(EXERCISE DESCRIPTION) Return every record exactly. Omit nothing.
___ MATERIAL TO PROCESS
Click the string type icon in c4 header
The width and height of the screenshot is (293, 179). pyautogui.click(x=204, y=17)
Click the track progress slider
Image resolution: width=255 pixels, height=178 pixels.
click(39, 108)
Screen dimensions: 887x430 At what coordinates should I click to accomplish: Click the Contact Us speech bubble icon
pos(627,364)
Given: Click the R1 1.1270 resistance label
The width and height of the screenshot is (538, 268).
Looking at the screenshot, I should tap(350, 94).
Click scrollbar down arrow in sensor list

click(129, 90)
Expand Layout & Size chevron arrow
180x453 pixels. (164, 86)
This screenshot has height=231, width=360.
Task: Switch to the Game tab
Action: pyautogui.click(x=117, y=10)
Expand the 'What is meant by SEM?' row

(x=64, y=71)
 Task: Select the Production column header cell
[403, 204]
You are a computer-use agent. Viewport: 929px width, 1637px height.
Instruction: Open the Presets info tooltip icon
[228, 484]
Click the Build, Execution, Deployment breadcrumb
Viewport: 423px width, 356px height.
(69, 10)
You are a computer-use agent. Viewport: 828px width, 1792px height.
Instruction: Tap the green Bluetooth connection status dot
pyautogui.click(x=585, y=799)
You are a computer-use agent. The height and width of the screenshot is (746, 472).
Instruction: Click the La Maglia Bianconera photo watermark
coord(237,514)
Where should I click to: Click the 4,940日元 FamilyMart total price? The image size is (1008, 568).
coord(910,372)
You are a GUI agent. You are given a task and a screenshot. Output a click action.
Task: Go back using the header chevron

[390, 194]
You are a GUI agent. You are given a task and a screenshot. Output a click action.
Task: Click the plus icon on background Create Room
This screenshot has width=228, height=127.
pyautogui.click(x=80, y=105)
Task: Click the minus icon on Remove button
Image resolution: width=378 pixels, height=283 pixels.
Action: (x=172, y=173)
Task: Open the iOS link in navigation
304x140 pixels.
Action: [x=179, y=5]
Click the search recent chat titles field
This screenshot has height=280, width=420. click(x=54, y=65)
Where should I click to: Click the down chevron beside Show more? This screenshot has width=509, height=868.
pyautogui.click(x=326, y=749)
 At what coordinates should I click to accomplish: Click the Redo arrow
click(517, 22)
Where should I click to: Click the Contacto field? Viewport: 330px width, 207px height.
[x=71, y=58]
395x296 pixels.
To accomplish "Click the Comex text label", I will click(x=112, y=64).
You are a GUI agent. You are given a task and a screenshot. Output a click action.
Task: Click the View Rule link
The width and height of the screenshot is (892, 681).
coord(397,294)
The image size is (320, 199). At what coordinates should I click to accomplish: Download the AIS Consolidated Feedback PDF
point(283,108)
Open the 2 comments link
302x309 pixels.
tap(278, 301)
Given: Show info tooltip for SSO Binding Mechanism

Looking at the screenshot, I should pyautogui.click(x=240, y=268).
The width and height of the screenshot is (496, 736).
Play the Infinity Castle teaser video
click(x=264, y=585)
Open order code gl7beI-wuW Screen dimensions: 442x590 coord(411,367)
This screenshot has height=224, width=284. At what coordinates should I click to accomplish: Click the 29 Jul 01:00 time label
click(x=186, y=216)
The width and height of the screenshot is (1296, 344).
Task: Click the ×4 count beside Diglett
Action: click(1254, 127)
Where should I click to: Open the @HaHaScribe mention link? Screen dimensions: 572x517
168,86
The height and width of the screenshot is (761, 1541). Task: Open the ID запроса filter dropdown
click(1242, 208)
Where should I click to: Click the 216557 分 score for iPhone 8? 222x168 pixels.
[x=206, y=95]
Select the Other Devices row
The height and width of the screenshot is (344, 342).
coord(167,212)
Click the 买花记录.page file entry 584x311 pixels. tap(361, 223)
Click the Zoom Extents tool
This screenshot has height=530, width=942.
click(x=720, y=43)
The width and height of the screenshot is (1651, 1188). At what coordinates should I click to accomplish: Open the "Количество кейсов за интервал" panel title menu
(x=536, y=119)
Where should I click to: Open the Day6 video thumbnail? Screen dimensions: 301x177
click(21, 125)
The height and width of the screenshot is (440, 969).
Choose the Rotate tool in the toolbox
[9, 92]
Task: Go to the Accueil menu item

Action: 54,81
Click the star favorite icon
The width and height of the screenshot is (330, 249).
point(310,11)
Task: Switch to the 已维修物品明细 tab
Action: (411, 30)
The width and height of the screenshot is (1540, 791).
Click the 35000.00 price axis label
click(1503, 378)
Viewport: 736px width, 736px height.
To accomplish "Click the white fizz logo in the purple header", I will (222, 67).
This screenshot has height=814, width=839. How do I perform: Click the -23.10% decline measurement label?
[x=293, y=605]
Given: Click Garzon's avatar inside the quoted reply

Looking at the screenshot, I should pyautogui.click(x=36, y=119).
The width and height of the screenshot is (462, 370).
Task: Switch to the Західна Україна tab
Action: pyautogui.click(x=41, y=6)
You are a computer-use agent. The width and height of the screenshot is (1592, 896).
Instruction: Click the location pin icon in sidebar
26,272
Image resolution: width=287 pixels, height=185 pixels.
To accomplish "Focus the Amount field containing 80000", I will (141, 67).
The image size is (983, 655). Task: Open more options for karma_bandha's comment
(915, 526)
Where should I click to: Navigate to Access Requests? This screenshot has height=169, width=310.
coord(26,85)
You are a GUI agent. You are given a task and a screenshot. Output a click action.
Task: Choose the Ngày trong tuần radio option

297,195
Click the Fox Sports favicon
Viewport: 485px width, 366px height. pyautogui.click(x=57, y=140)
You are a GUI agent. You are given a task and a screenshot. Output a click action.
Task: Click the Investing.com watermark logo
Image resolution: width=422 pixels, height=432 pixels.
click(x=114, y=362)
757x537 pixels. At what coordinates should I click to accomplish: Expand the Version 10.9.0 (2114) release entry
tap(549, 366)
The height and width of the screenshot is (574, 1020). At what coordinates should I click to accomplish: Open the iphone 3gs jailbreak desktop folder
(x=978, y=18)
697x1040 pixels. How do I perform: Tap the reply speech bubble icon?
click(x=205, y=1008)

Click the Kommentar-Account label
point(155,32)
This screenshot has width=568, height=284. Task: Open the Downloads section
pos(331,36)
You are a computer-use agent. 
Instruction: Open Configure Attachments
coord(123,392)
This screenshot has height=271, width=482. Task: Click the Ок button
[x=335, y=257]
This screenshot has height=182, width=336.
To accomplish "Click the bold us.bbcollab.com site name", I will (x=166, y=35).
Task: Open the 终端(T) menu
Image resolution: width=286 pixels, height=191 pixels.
______
(COMPLETED TASK)
Click the string type icon in c4 header
The width and height of the screenshot is (293, 179). pyautogui.click(x=204, y=17)
Click the track progress slider
Image resolution: width=255 pixels, height=178 pixels.
click(39, 108)
Screen dimensions: 887x430 At what coordinates should I click to accomplish: Click the Contact Us speech bubble icon
pos(627,364)
Given: Click the R1 1.1270 resistance label
The width and height of the screenshot is (538, 268).
Looking at the screenshot, I should tap(350, 94).
Click scrollbar down arrow in sensor list

click(129, 90)
Expand Layout & Size chevron arrow
180x453 pixels. (164, 86)
This screenshot has height=231, width=360.
Task: Switch to the Game tab
Action: pyautogui.click(x=117, y=10)
Expand the 'What is meant by SEM?' row

(x=64, y=71)
 Task: Select the Production column header cell
[403, 204]
You are a computer-use agent. Viewport: 929px width, 1637px height.
Instruction: Open the Presets info tooltip icon
[228, 484]
Click the Build, Execution, Deployment breadcrumb
Viewport: 423px width, 356px height.
(69, 10)
You are a computer-use agent. Viewport: 828px width, 1792px height.
Instruction: Tap the green Bluetooth connection status dot
pyautogui.click(x=585, y=799)
You are a computer-use agent. The height and width of the screenshot is (746, 472).
Instruction: Click the La Maglia Bianconera photo watermark
coord(237,514)
Where should I click to: Click the 4,940日元 FamilyMart total price? The image size is (1008, 568).
coord(910,372)
You are a GUI agent. You are given a task and a screenshot. Output a click action.
Task: Go back using the header chevron

[390, 194]
You are a GUI agent. You are given a task and a screenshot. Output a click action.
Task: Click the plus icon on background Create Room
This screenshot has width=228, height=127.
pyautogui.click(x=80, y=105)
Task: Click the minus icon on Remove button
Image resolution: width=378 pixels, height=283 pixels.
Action: (x=172, y=173)
Task: Open the iOS link in navigation
304x140 pixels.
Action: [x=179, y=5]
Click the search recent chat titles field
This screenshot has height=280, width=420. click(x=54, y=65)
Where should I click to: Click the down chevron beside Show more? This screenshot has width=509, height=868.
pyautogui.click(x=326, y=749)
 At what coordinates should I click to accomplish: Click the Redo arrow
click(517, 22)
Where should I click to: Click the Contacto field? Viewport: 330px width, 207px height.
[x=71, y=58]
395x296 pixels.
To accomplish "Click the Comex text label", I will click(x=112, y=64).
You are a GUI agent. You are given a task and a screenshot. Output a click action.
Task: Click the View Rule link
The width and height of the screenshot is (892, 681).
coord(397,294)
The image size is (320, 199). At what coordinates should I click to accomplish: Download the AIS Consolidated Feedback PDF
point(283,108)
Open the 2 comments link
302x309 pixels.
tap(278, 301)
Given: Show info tooltip for SSO Binding Mechanism

Looking at the screenshot, I should pyautogui.click(x=240, y=268).
The width and height of the screenshot is (496, 736).
Play the Infinity Castle teaser video
click(x=264, y=585)
Open order code gl7beI-wuW Screen dimensions: 442x590 coord(411,367)
This screenshot has height=224, width=284. At what coordinates should I click to accomplish: Click the 29 Jul 01:00 time label
click(x=186, y=216)
The width and height of the screenshot is (1296, 344).
Task: Click the ×4 count beside Diglett
Action: click(1254, 127)
Where should I click to: Open the @HaHaScribe mention link? Screen dimensions: 572x517
168,86
The height and width of the screenshot is (761, 1541). Task: Open the ID запроса filter dropdown
click(1242, 208)
Where should I click to: Click the 216557 分 score for iPhone 8? 222x168 pixels.
[x=206, y=95]
Select the Other Devices row
The height and width of the screenshot is (344, 342).
coord(167,212)
Click the 买花记录.page file entry 584x311 pixels. tap(361, 223)
Click the Zoom Extents tool
This screenshot has height=530, width=942.
click(x=720, y=43)
The width and height of the screenshot is (1651, 1188). At what coordinates should I click to accomplish: Open the "Количество кейсов за интервал" panel title menu
(x=536, y=119)
Where should I click to: Open the Day6 video thumbnail? Screen dimensions: 301x177
click(21, 125)
The height and width of the screenshot is (440, 969).
Choose the Rotate tool in the toolbox
[9, 92]
Task: Go to the Accueil menu item

Action: 54,81
Click the star favorite icon
The width and height of the screenshot is (330, 249).
point(310,11)
Task: Switch to the 已维修物品明细 tab
Action: (411, 30)
The width and height of the screenshot is (1540, 791).
Click the 35000.00 price axis label
click(1503, 378)
Viewport: 736px width, 736px height.
To accomplish "Click the white fizz logo in the purple header", I will (222, 67).
This screenshot has height=814, width=839. How do I perform: Click the -23.10% decline measurement label?
[x=293, y=605]
Given: Click Garzon's avatar inside the quoted reply

Looking at the screenshot, I should pyautogui.click(x=36, y=119).
The width and height of the screenshot is (462, 370).
Task: Switch to the Західна Україна tab
Action: pyautogui.click(x=41, y=6)
You are a computer-use agent. The width and height of the screenshot is (1592, 896).
Instruction: Click the location pin icon in sidebar
26,272
Image resolution: width=287 pixels, height=185 pixels.
To accomplish "Focus the Amount field containing 80000", I will (141, 67).
The image size is (983, 655). Task: Open more options for karma_bandha's comment
(915, 526)
Where should I click to: Navigate to Access Requests? This screenshot has height=169, width=310.
coord(26,85)
You are a GUI agent. You are given a task and a screenshot. Output a click action.
Task: Choose the Ngày trong tuần radio option

297,195
Click the Fox Sports favicon
Viewport: 485px width, 366px height. pyautogui.click(x=57, y=140)
You are a GUI agent. You are given a task and a screenshot. Output a click action.
Task: Click the Investing.com watermark logo
Image resolution: width=422 pixels, height=432 pixels.
click(x=114, y=362)
757x537 pixels. At what coordinates should I click to accomplish: Expand the Version 10.9.0 (2114) release entry
tap(549, 366)
The height and width of the screenshot is (574, 1020). At what coordinates should I click to accomplish: Open the iphone 3gs jailbreak desktop folder
(x=978, y=18)
697x1040 pixels. How do I perform: Tap the reply speech bubble icon?
click(x=205, y=1008)

Click the Kommentar-Account label
point(155,32)
This screenshot has width=568, height=284. Task: Open the Downloads section
pos(331,36)
You are a computer-use agent. 
Instruction: Open Configure Attachments
coord(123,392)
This screenshot has height=271, width=482. Task: Click the Ок button
[x=335, y=257]
This screenshot has height=182, width=336.
To accomplish "Click the bold us.bbcollab.com site name", I will (x=166, y=35).
Task: Open the 终端(T) menu
Image resolution: width=286 pixels, height=191 pixels.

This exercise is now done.